Dive Brief:
- The Federal Trade Commission should move forward with its proposed ban on noncompetes because it would benefit workers and advance competition and innovation in business, the attorneys general in 18 states say in a letter to the agency.
- “States have led the way on restricting the use of noncompetes and our experiences inform our support of the proposed rule,” says the letter, signed by a mix of states that ban, and don’t ban, the agreements. “State action has both revealed the harm caused by noncompetes and allowed researchers to quantify the benefits of banning noncompetes on worker earnings and job mobility.”
- To improve the proposal, the agency shouldn’t preempt state bans if they’re stronger than the federal proposal nor impose an income threshold, says the letter, signed by the AGs in California, Colorado, District of Columbia, Illinois, Maine, Maryland, Oregon, Rhode Island and Washington, which already impose a ban on noncompetes, and by the AGs in Delaware, Massachusetts, Michigan, Minnesota, New Jersey, New Mexico, Nevada, New York and Pennsylvania, which don’t.
Dive Insight:
By looking at the mix of states that do and don’t have a ban, researchers have been able to quantify the impact the agreements have, and it’s not good, the letter says.
In states that have bans in place, employees have seen their wages go up, no matter what income range they’re in, research has found, according to the AGs.
“After Oregon passed a law in 2008 banning noncompetes for low-wage workers,” the letter says, “the legislation was associated with increased wages and job mobility.”
Other research has found that, in states that allow noncompetes and enforce them, wages and job mobility dropped, including for employees who aren’t subject to the agreements.
“This indicates that the use of noncompetes in a labor market creates significant negative externalities, placing downward pressure on job mobility and wages that extends to all workers in the same labor market,” the letter says.
State experiences
The argument that businesses typically make in favor of the agreements — that they help companies innovate by protecting trade secrets, among other things — isn’t convincing, the letter says.
“Over 150 years of prohibition [of the agreements] has not stopped California from cultivating a thriving and innovative business sector that powers the largest state economy in the nation,” the letter says. The state banned the agreements in 1872.
Colorado, Illinois and Washington are other states with strong economies that ban the agreements.
In any case, if businesses are worried about protecting trade secrets, there are other ways to do that, the letter says.
“Employers can turn to more targeted protections to address such concerns, including trade secret law and non-disclosure agreements,” it says, “and the proposed [FTC] rule expressly recognizes that employers can continue to avail themselves of such protections.”
Consistency sought
The problem with the existing state patchwork of laws is enforcement confusion.

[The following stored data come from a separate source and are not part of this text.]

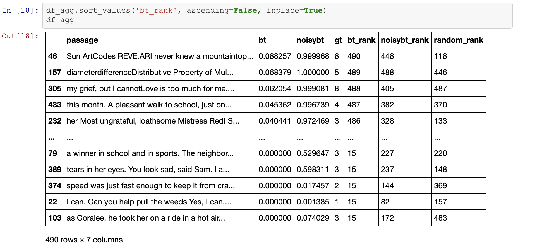Click the random_rank column header
535x251 pixels.
458,40
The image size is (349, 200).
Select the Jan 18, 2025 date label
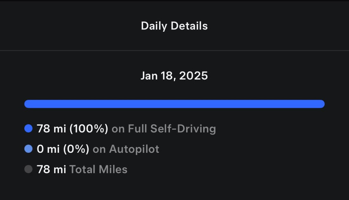coord(174,76)
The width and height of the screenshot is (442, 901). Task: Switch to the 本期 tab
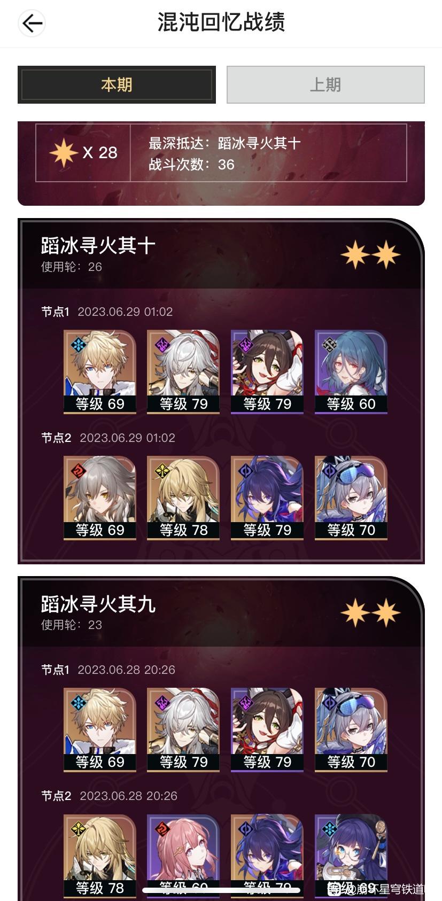pyautogui.click(x=117, y=84)
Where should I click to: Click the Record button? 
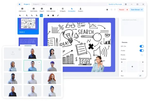[123, 10]
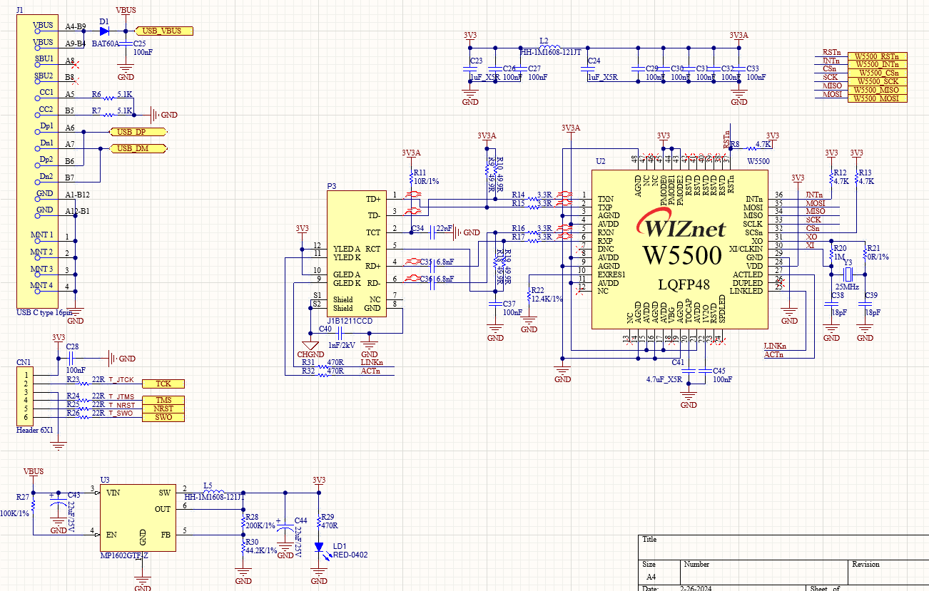Click the Header 6X1 connector CN1 symbol
The width and height of the screenshot is (929, 591).
(x=25, y=396)
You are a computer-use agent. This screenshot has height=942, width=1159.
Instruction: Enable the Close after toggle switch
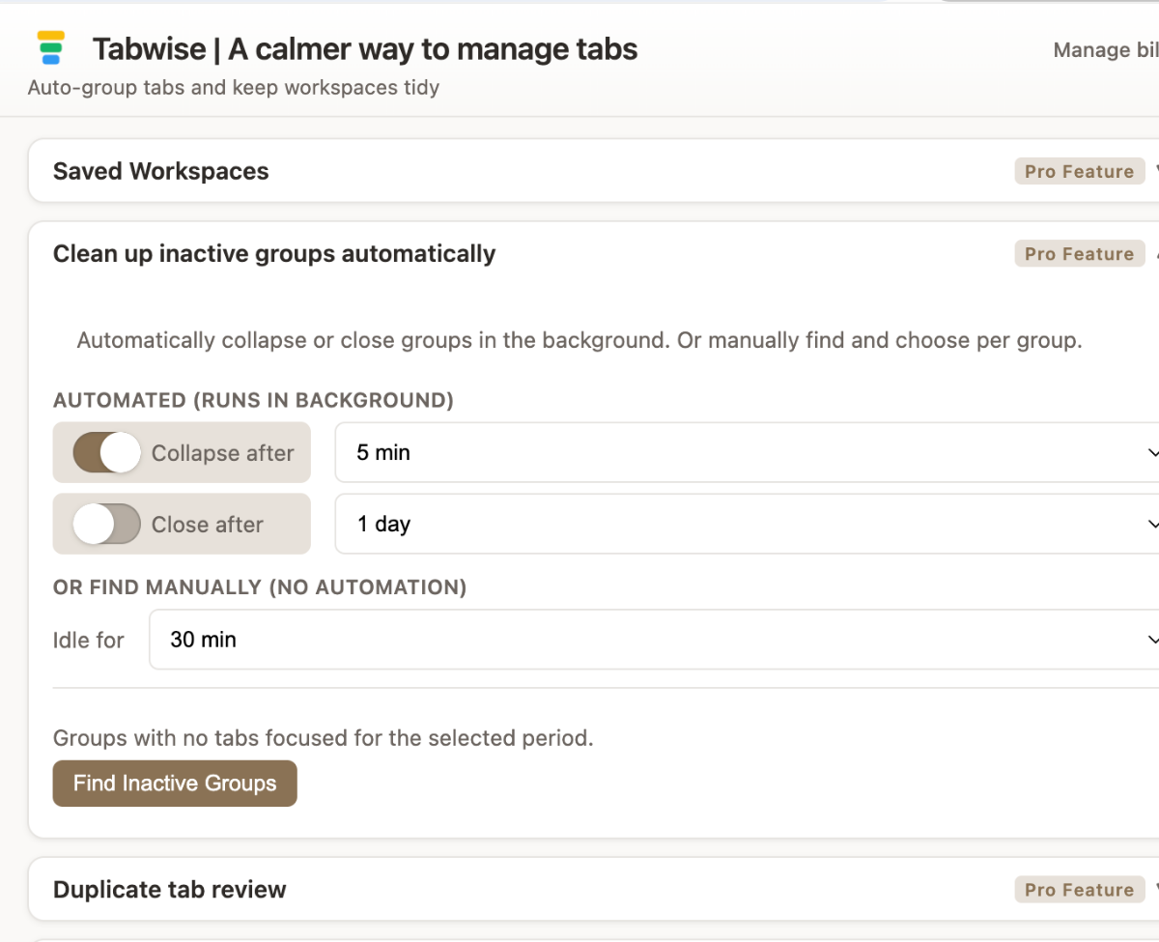point(107,524)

In states with no ban, employees must sue and rely on common-law assessments — which are fact-intensive — to win the right to go where they want, and even if they win, there’s no guarantee there’s an agency in the state to enforce the decision.
In states with bans in place, enforcement can be complicated by uncertainty over which state law applies, an especially big problem in metro areas spanning more than one state, like the District of Columbia, and because of the increase in remote workers.
The AGs say they like the approach the FTC is taking by looking at noncompetes functionally — that is, whether an agreement is a noncompete by another name. They like the plan to ban de facto noncompete provisions in other agreements and to use a functionality test to prohibit other types of agreements that function as a noncompete.
“This definition [of noncompete] accords with the approaches taken by many of our states that have legislated on noncompetes, which have also adopted functional approaches,” the letter says.
If a nondisclosure agreement is so broad that no employee can realistically take another job without breaching it, for example, that would meet the functionality test. So, too, would an overly broad non-solicitation agreement.
Avoid preemption
The AGs used the letter to advocate for allowing states to enforce their own noncompete bans if they’re as strong as or stronger than what the FTC is proposing. They don’t want to rely on the FTC to bring an action against an employer, for example. If that were the case, “states and their residents … would not be able to enforce the proposed rule,” the letter says, and that wouldn't be good.
Nor should the FTC impose an income threshold on when the ban would kick in, because doing that could stifle upward mobility.
“Permitting noncompetes above a certain income threshold could have negative downstream effects on low-wage workers,” the letter says.
The FTC released its proposed rule at the start of this year and took comments on it until a few weeks ago.